Invece per anni aveva continuato a fare terra bruciata attorno a sé, a vivere ai margini, nella più completa solitudine e nel più rigoroso anonimato, come un fantasma.

Lo specchio si era velato di nuovo. O forse era successo ai suoi occhi? Colpa della saponata che gli era finita dentro o più probabilmente dell’insufficiente ricambio dell’aria. Quel vecchio aggeggio andava sostituito.
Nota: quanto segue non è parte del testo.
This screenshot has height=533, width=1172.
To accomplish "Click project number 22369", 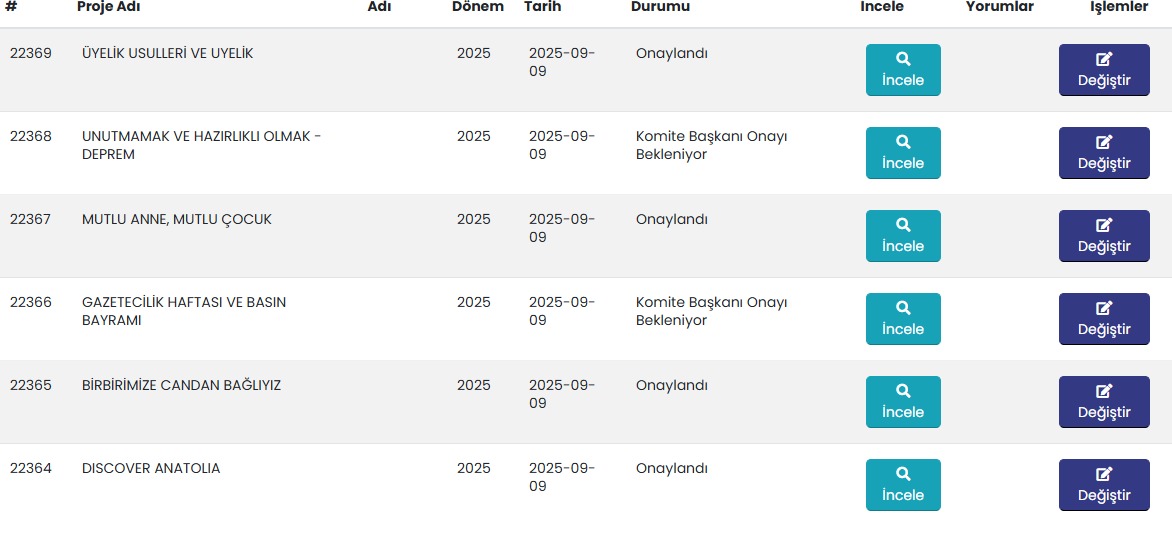I will pyautogui.click(x=31, y=53).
Ripassò il palmo sulla superficie riflettente e frugò in un cassetto in cerca di un rasoio usa e getta, per rimediare alla rasatura cui non aveva potuto dedicarsi meticolosamente quella frenetica mattina, dovendo sgominare l’ennesima banda di balordi allettati dal patrimonio di una ricca e sprovveduta ereditiera.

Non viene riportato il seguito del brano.